Docker workshop app with critical vulnerabilities

[MikeMcC399]

Is this a docs issue?

• My issue is about the documentation content or website

Type of issue

Other

Description

As already reported in issue

• 120 app vulnerabilities in example getting-started-app#93

Following the instructions in https://docs.docker.com/get-started/workshop/ leads to building an image with multiple vulnerabilities, including 3 critical ones.

Location

https://docs.docker.com/get-started/workshop/

Suggestion

Review the instructions sourced from https://github.com/docker/docs/edit/main/content/get-started/workshop and consider updating or replacing the app source https://github.com/docker/getting-started-app

Steps to reproduce

git clone https://github.com/docker/getting-started-app.git
cd getting-started-app
cat > Dockerfile <<EOT
# syntax=docker/dockerfile:1

FROM node:lts-alpine
WORKDIR /app
COPY . .
RUN yarn install --production
CMD ["node", "src/index.js"]
EXPOSE 3000
EOT
docker build -t getting-started .

In Docker Desktop select Images, then for the getting-started image, select "View packages and CVEs" in three-dot menu.
Select "Start analysis"

[admin-space]

Thanks for raising this. The concern here is valid and worth addressing.

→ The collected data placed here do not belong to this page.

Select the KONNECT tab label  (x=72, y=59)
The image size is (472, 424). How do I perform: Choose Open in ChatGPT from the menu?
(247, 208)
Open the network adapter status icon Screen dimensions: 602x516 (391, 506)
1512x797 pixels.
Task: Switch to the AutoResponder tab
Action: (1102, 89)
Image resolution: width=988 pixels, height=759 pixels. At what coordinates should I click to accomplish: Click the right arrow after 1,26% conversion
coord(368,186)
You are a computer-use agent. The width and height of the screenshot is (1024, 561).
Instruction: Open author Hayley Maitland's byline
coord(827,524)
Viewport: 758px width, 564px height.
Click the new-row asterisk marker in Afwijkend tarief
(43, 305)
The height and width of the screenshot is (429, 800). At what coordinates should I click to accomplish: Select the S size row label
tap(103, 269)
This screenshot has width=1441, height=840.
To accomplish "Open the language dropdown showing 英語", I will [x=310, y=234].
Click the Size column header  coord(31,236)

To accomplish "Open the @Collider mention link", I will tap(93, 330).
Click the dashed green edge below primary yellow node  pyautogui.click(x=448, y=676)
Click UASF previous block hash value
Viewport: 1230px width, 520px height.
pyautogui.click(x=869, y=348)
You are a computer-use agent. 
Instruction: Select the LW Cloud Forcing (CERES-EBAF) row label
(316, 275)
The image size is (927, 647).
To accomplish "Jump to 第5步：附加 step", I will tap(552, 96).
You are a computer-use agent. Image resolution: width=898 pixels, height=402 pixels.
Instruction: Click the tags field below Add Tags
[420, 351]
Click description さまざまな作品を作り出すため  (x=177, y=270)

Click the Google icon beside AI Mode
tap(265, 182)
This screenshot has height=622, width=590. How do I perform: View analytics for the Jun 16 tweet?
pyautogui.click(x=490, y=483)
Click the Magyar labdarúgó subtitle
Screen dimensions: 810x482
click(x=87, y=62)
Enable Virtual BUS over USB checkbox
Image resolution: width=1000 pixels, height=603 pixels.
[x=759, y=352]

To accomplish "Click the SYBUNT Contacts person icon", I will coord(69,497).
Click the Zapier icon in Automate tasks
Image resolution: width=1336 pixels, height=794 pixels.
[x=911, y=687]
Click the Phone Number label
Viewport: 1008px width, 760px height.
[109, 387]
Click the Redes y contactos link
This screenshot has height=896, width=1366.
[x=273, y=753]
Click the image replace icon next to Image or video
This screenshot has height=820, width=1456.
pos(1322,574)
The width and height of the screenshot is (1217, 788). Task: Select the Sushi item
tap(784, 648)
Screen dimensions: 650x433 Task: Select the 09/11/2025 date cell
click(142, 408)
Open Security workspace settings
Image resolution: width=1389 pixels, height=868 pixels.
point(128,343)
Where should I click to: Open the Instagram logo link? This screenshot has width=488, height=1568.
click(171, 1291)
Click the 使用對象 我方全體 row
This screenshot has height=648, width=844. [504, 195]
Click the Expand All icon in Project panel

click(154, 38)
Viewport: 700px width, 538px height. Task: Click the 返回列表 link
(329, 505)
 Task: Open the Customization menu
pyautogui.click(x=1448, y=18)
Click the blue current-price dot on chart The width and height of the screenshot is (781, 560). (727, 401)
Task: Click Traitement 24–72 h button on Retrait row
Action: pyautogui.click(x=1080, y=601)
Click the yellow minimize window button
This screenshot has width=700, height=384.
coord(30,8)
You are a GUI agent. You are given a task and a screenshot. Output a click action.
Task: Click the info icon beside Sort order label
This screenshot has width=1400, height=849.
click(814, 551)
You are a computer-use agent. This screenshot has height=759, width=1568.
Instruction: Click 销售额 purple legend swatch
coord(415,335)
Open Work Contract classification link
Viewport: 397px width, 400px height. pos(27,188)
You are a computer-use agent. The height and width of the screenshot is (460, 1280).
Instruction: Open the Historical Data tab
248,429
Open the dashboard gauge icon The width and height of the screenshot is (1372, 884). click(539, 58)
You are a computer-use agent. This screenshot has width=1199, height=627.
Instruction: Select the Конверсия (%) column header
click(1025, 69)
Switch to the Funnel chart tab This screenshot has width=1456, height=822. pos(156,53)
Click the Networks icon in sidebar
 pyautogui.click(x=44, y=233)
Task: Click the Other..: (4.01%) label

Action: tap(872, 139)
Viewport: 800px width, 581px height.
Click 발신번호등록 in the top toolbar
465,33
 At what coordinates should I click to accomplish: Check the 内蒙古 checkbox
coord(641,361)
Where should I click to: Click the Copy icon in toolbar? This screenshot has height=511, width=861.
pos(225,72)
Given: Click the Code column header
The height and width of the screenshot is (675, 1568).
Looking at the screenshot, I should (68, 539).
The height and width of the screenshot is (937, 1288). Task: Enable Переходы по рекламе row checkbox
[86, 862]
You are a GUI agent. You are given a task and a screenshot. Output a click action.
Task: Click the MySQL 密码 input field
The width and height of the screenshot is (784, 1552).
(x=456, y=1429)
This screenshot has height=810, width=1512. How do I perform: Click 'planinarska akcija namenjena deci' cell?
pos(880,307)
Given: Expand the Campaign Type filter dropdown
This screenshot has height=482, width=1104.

While the Getting Started workshop is clearly intended for educational purposes, the current instructions lead beginners to build an image that contains multiple HIGH and CRITICAL CVEs without any warning or context. For many users, especially those new to Docker, “official documentation” is implicitly trusted and often reused as a baseline for real projects.

The problem is not that vulnerabilities exist (they inevitably will), but that:

• insecure defaults are normalized,
• no disclaimer is provided,
• and no secure alternative is demonstrated.

A minimal improvement could be:

• adding a short warning that the image is not production-ready and may contain known CVEs.

A better improvement would be:

• providing an optional “security-aware” Dockerfile (e.g., multi-stage + distroless),
• or updating/replacing the demo app with dependencies that are actively maintained.

This would significantly improve security education without increasing the learning curve for beginners.